This 20-year-old Magic card wrecks entire Earthbending Commander decks

This 20-year-old Magic card wrecks entire Earthbending Commander decks

Firebending in the new Avatar: The Last Airbender crossover set with Magic: The Gathering works beautifully in aggressive red decks. But Earthbending has quickly emerged as the most powerful of the four bending styles since the set’s launch last month. It’s often slow to get going, but over time it becomes positively overwhelming.

Earthbending transforms any land into a 0/0 creature with haste and a number of +1/+1 counters, which are determined by the Earthbending value on the card that triggered the ability. But it’s still a land that can generate mana, and when it dies or is exiled, it returns to the battlefield as its original land form. So you get a functionally immortal land creature that can grow even more powerful with more Earthbending or traditional counter generation methods. There are plenty of ways to cascade the ability with overwhelming effects: double counters, stacking more Earthbending moves on it, etc.

But players have already discovered one card from the 2005 set Betrayers of Kamigawa that can easily devastate simple monocolored Earthbending decks: Eradicate.

Tasks to carry out:
a: In the article on Earthbending Commander decks, which 2005 set is Eradicate from?
b: Write the next paragraph of the article on Earthbending Commander decks, picking up right after its final sentence.

Input data:
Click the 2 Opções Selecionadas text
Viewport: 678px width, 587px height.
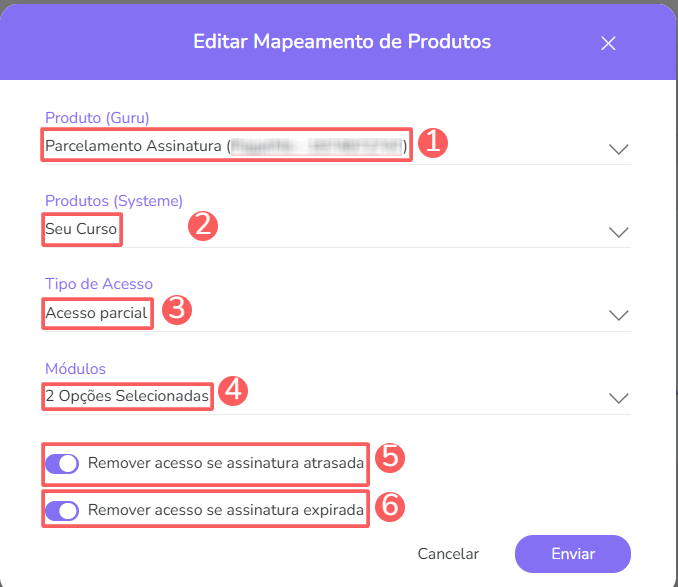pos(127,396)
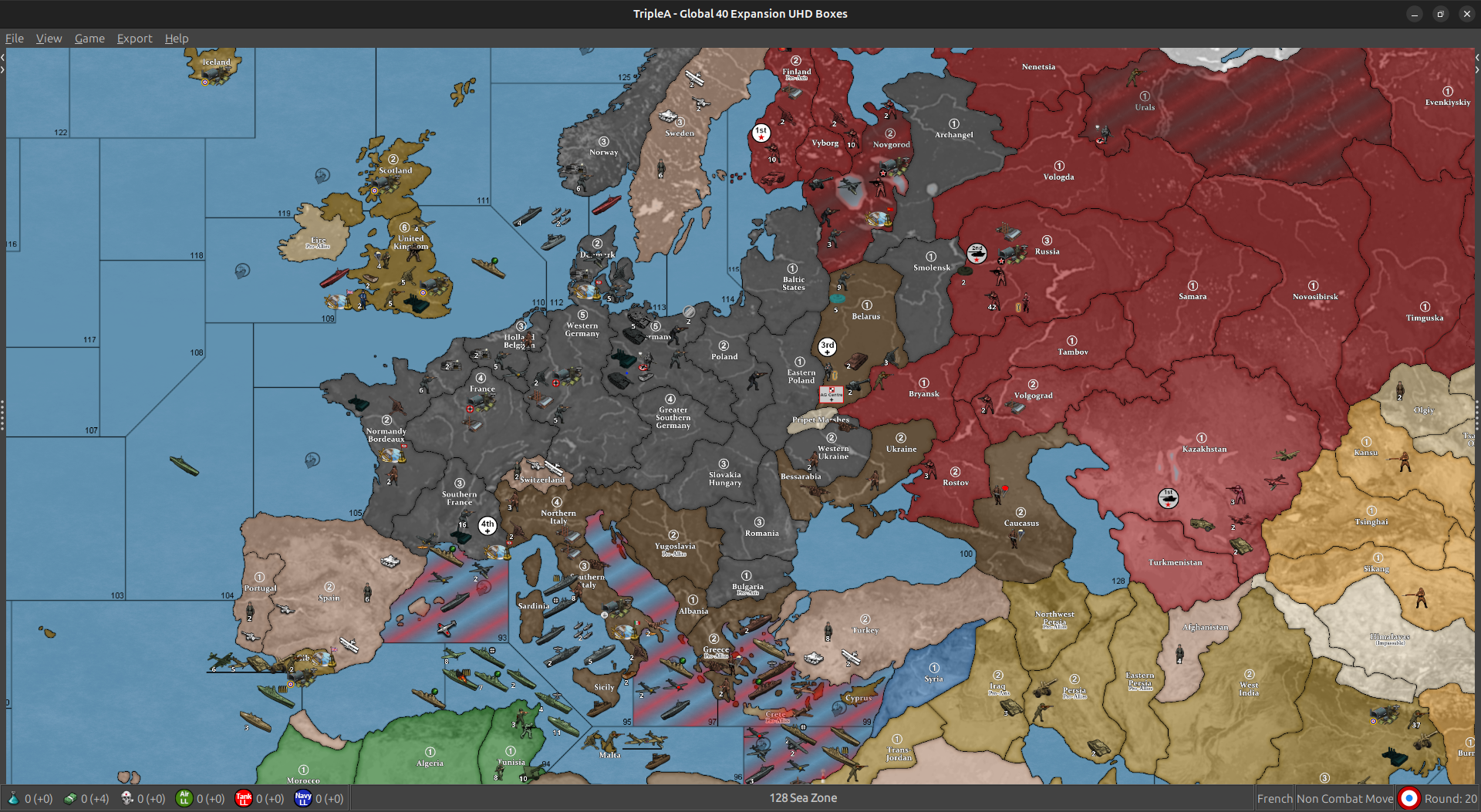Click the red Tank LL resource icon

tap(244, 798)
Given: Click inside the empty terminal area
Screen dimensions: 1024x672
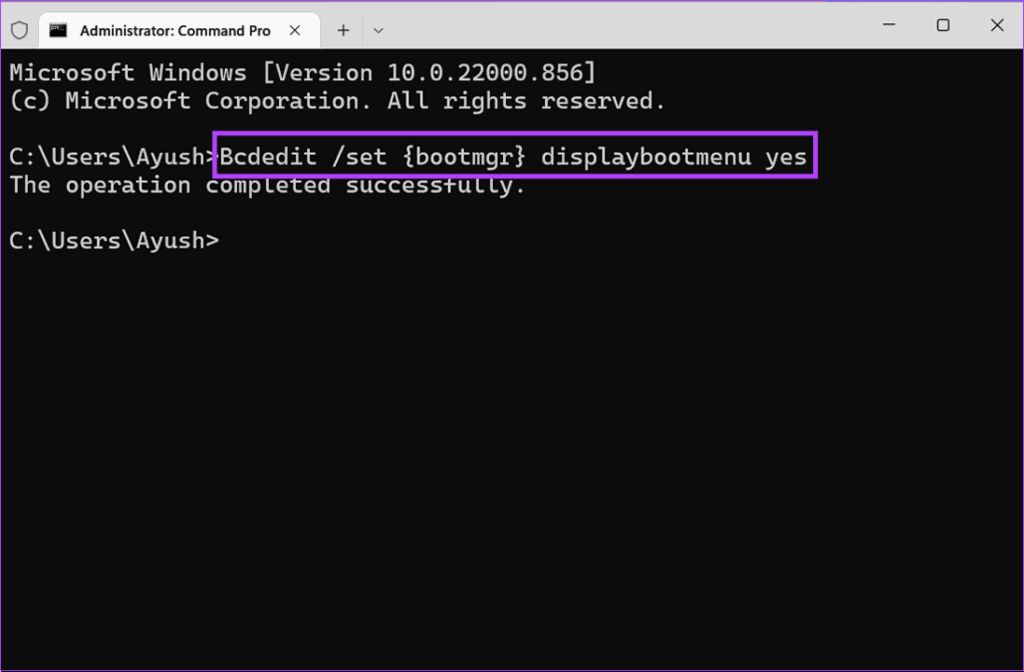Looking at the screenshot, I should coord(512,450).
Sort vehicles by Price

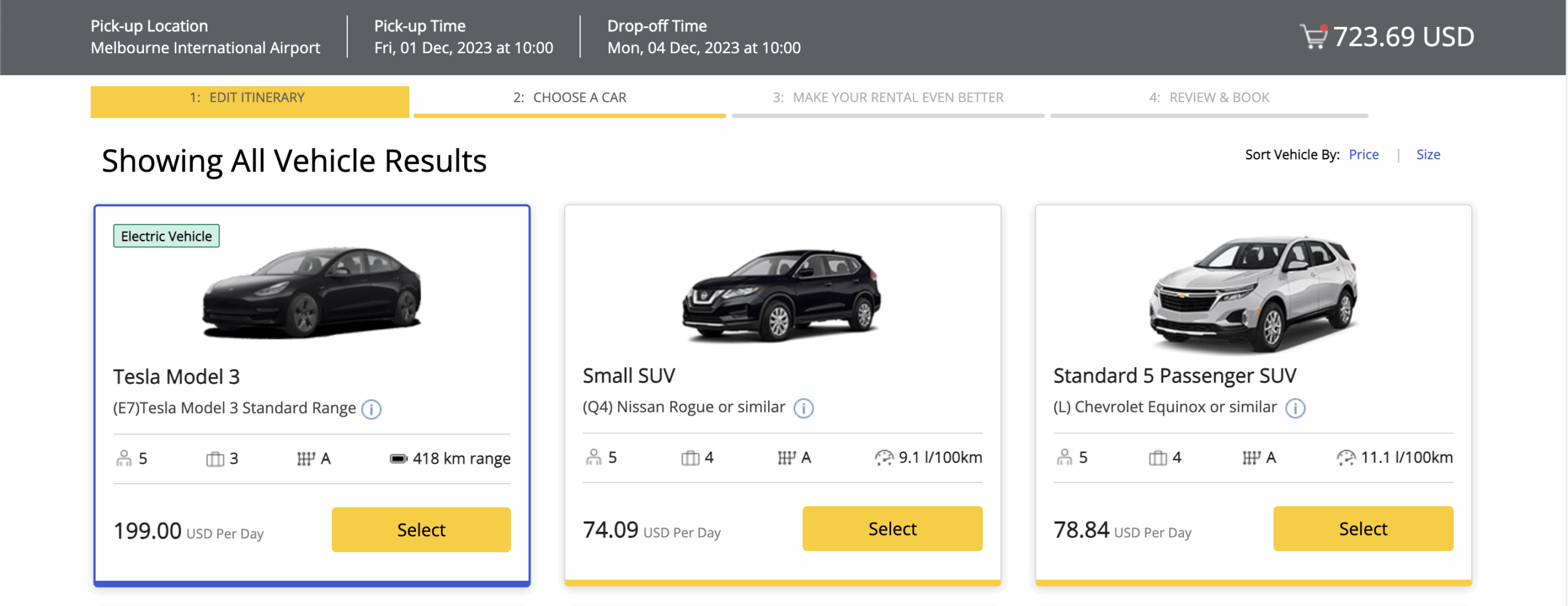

Answer section:
a: Betrayers of Kamigawa.

b:
Normally, the best thing Eradicate can do is eliminate up to three copies of a creature, but what if that creature is a common land?
Image: Wizards of the Coast

Let’s say someone has an Earthbent simple Forest land on the board that’s currently a 2/2. For two colorless and two black mana, an enemy player casts Eradicate (a sorcery). It removes a target nonblack creature from the game, in this case that 2/2 Forest. That triggers part of the Earthbend ability, returning that Forest to the battlefield tapped. Eradicate then exiles every card from that player’s graveyard, hand, and library that shares the name “Forest.”

An extremely basic Earthbender deck would usually be pure green, in which case, this would literally eradicate every mana card that’s not already on the battlefield. If you’re playing casually with a friend you know who is running a powerful pure green Earthbender deck, sneaking Eradicate in there might get them to flip the table over.

Because it’s 20 years old, Eradicate is technically only legal in Commander, Legacy, and Vintage formats. Astute Commander players who focus on Earthbending, however, are pretty much always going to go multicolor. Anyone with Toph, the First Metalbender as their Commander has a red-green-white deck and should be running plenty of named hybrid or otherwise unique lands in their deck. Even Toph, Hardheaded Teacher (a less explosive version of the same character) is still red-green, which similarly dilutes the potency of a card like Eradicate.

In Commander, you can only run one copy of Eradicate, so you’d want to set up a few more options to support this anti-Earthbender method.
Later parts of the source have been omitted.